5.4 KiB
MV Patterns Reference
Distilled guidance for deciding whether a SwiftUI feature should stay as plain MV or introduce a view model.
Inspired by the user's provided source, "SwiftUI in 2025: Forget MVVM" (Thomas Ricouard), but rewritten here as a practical refactoring reference.
Default stance
- Default to MV: views are lightweight state expressions and orchestration points.
- Prefer
@State,@Environment,@Query,.task,.task(id:), andonChangebefore reaching for a view model. - Keep business logic in services, models, or domain types, not in the view body.
- Split large screens into smaller view types before inventing a view model layer.
- Avoid manual fetching or state plumbing that duplicates SwiftUI or SwiftData mechanisms.
- Test services, models, and transformations first; views should stay simple and declarative.
When to avoid a view model
Do not introduce a view model when it would mostly:
- mirror local view state,
- wrap values already available through
@Environment, - duplicate
@Query,@State, orBinding-based data flow, - exist only because the view body is too long,
- hold one-off async loading logic that can live in
.taskplus local view state.
In these cases, simplify the view and data flow instead of adding indirection.
When a view model may be justified
A view model can be reasonable when at least one of these is true:
- the user explicitly asks for one,
- the codebase already standardizes on a view model pattern for that feature,
- the screen needs a long-lived reference model with behavior that does not fit naturally in services alone,
- the feature is adapting a non-SwiftUI API that needs a dedicated bridge object,
- multiple views share the same presentation-specific state and that state is not better modeled as app-level environment data.
Even then, keep the view model small, explicit, and non-optional when possible.
Preferred pattern: local state plus environment
struct FeedView: View {
@Environment(BlueSkyClient.self) private var client
enum ViewState {
case loading
case error(String)
case loaded([Post])
}
@State private var viewState: ViewState = .loading
var body: some View {
List {
switch viewState {
case .loading:
ProgressView("Loading feed...")
case .error(let message):
ErrorStateView(message: message, retryAction: { await loadFeed() })
case .loaded(let posts):
ForEach(posts) { post in
PostRowView(post: post)
}
}
}
.task { await loadFeed() }
}
private func loadFeed() async {
do {
let posts = try await client.getFeed()
viewState = .loaded(posts)
} catch {
viewState = .error(error.localizedDescription)
}
}
}
Why this is preferred:
- state stays close to the UI that renders it,
- dependencies come from the environment instead of a wrapper object,
- the view coordinates UI flow while the service owns the real work.

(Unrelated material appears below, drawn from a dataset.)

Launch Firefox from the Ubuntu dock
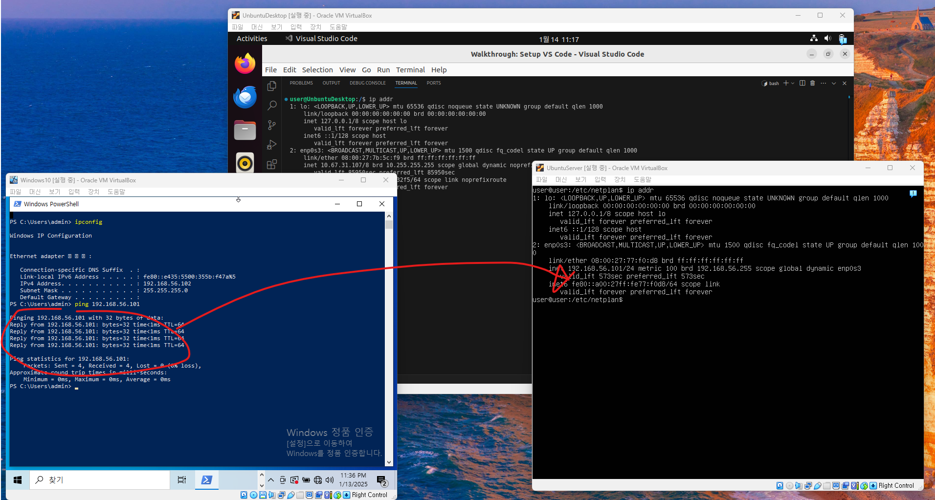 point(245,64)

Preferred pattern: use modifiers as lightweight orchestration
.task(id: searchText) {
guard !searchText.isEmpty else {
results = []
return
}
await searchFeed(query: searchText)
}
.onChange(of: isInSearch, initial: false) {
guard !isInSearch else { return }
Task { await fetchSuggestedFeed() }
}
Use view lifecycle modifiers for simple, local orchestration. Do not convert these into a view model by default unless the behavior clearly outgrows the view.
SwiftData note
SwiftData is a strong argument for keeping data flow inside the view when possible.
Prefer:
struct BookListView: View {
@Query private var books: [Book]
@Environment(\.modelContext) private var modelContext
var body: some View {
List {
ForEach(books) { book in
BookRowView(book: book)
.swipeActions {
Button("Delete", role: .destructive) {
modelContext.delete(book)
}
}
}
}
}
}
Avoid adding a view model that manually fetches and mirrors the same state unless the feature has an explicit reason to do so.
Testing guidance
Prefer to test:
- services and business rules,
- models and state transformations,
- async workflows at the service layer,
- UI behavior with previews or higher-level UI tests.

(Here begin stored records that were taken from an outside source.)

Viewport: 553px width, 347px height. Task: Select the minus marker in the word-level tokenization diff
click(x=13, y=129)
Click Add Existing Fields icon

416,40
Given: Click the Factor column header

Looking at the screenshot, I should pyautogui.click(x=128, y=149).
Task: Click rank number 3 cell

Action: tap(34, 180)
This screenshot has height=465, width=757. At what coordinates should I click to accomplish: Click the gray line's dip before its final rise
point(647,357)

Do not introduce a view model primarily to make a simple SwiftUI view "testable." That usually adds ceremony without improving the architecture.
Refactor checklist
When refactoring toward MV:
- Remove view models that only wrap environment dependencies or local view state.
- Replace optional or delayed-initialized view models when plain view state is enough.

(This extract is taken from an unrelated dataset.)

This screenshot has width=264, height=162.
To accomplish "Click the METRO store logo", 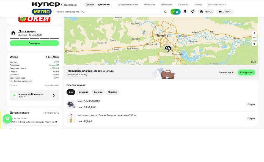I will point(42,12).

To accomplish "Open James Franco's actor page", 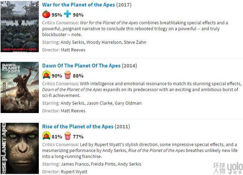I will (74, 164).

- Pull business logic out of the view body and into services/models.
- Keep the view as a thin coordinator of UI state, navigation, and user actions.
- Split large bodies into smaller view types before adding new layers of indirection.
Bottom line
Treat view models as the exception, not the default.
In modern SwiftUI, the default stack is:
@Statefor local state,@Environmentfor shared dependencies,@Queryfor SwiftData-backed collections,- lifecycle modifiers for lightweight orchestration,
- services and models for business logic.
Reach for a view model only when the feature clearly needs one.